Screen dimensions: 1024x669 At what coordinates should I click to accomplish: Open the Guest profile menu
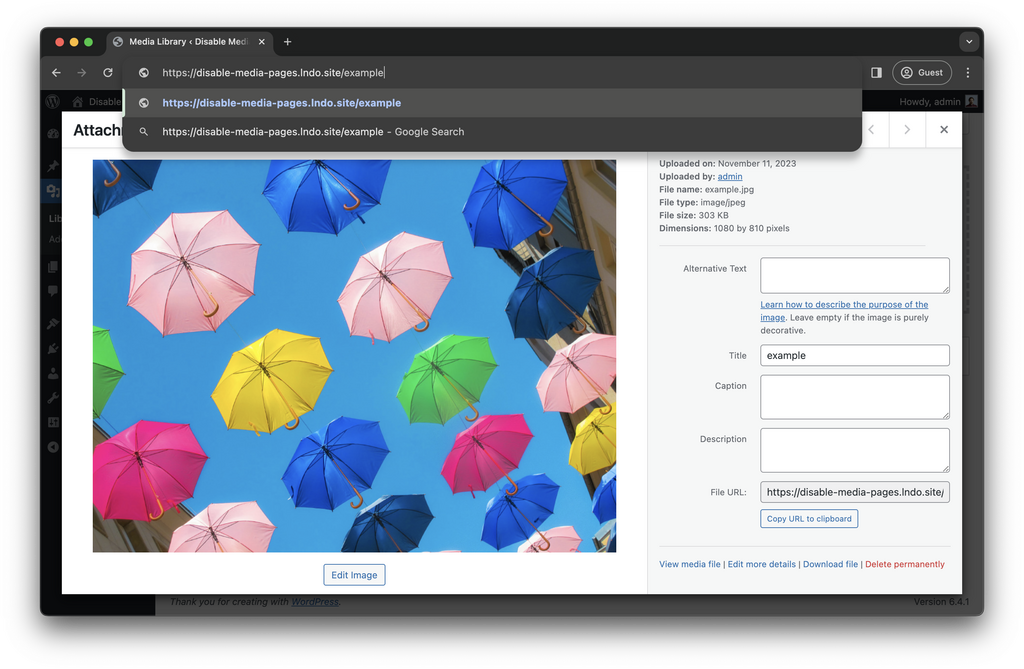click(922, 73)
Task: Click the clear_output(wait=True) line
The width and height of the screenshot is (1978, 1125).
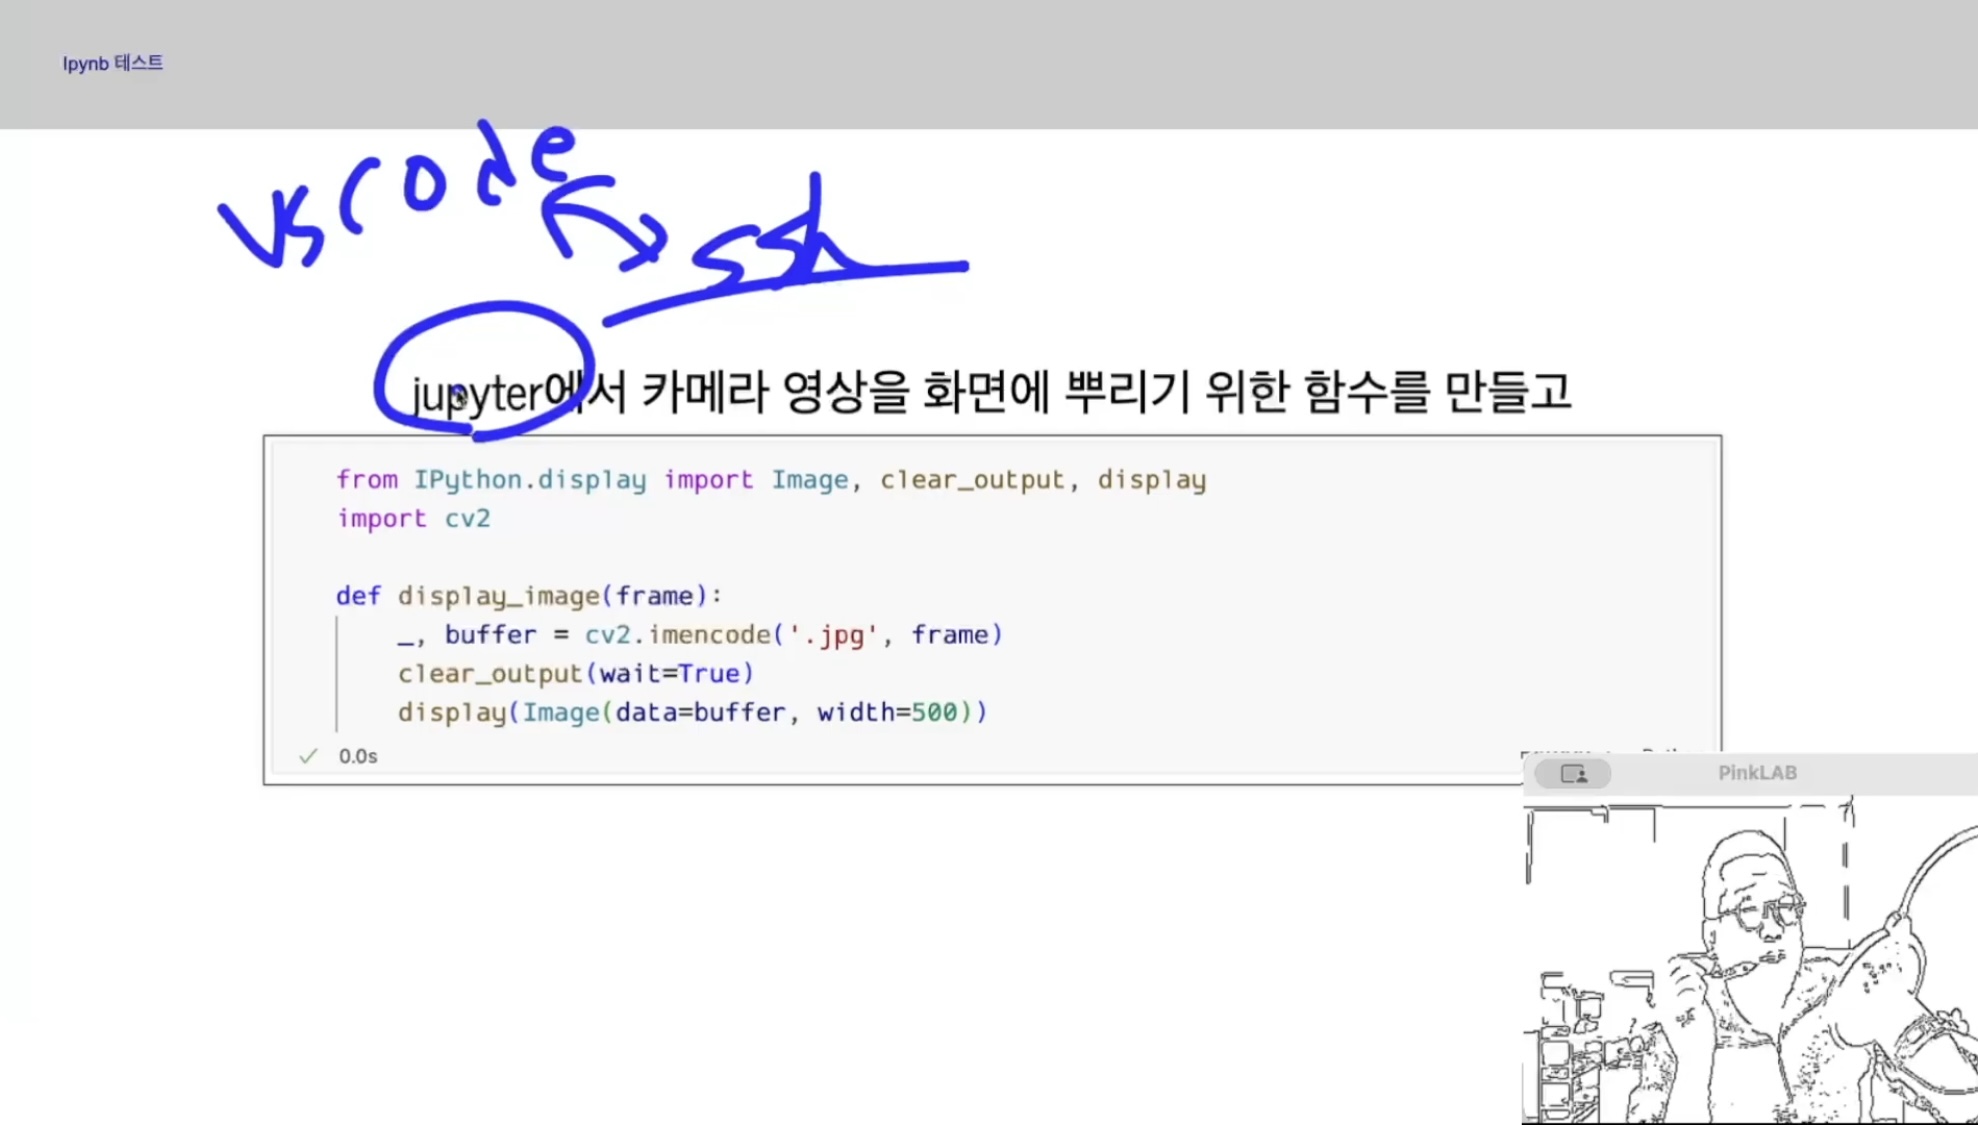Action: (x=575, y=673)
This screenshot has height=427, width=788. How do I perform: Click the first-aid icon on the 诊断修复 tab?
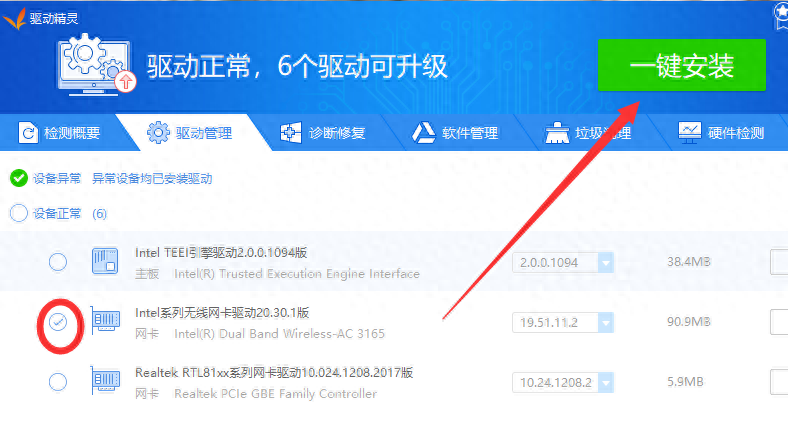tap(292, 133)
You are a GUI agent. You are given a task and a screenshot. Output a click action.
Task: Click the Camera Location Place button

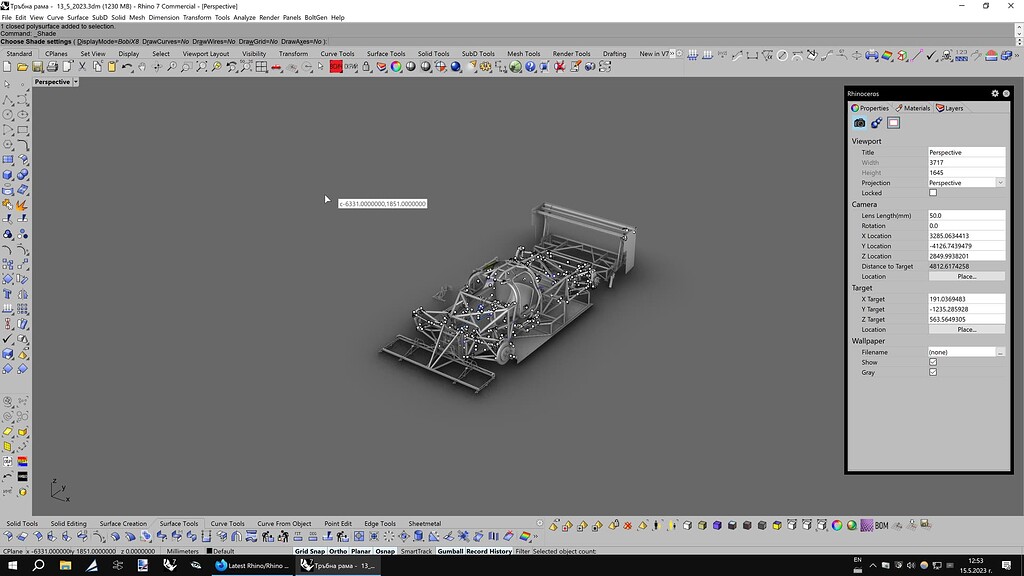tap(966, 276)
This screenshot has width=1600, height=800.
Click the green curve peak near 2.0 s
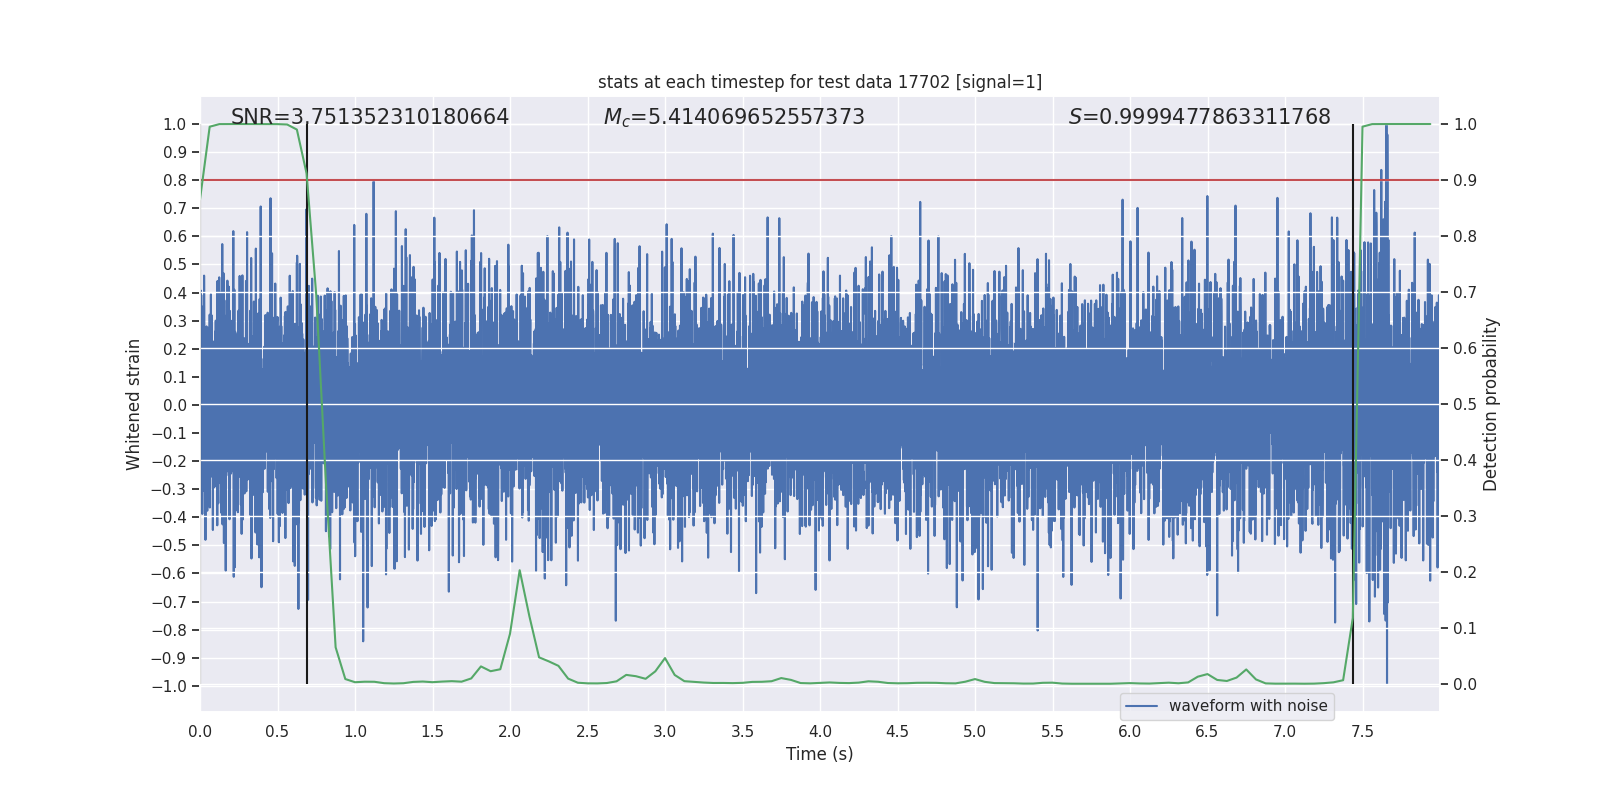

-=-=-=-=-

*The task*. Please rewrite every line of the items above as a numbered list, dropping blank lines and leaving out the pictures.

*Exercise result*.
1. Screen dimensions: 1024x669 At what coordinates should I click to accomplish: Open the Guest profile menu
2. click(922, 73)
3. Task: Click the clear_output(wait=True) line
4. The width and height of the screenshot is (1978, 1125).
5. Action: (x=575, y=673)
6. This screenshot has height=427, width=788. How do I perform: Click the first-aid icon on the 诊断修复 tab?
7. tap(292, 133)
8. You are a GUI agent. You are given a task and a screenshot. Output a click action.
9. Task: Click the Camera Location Place button
10. tap(966, 276)
11. This screenshot has width=1600, height=800.
12. Click the green curve peak near 2.0 s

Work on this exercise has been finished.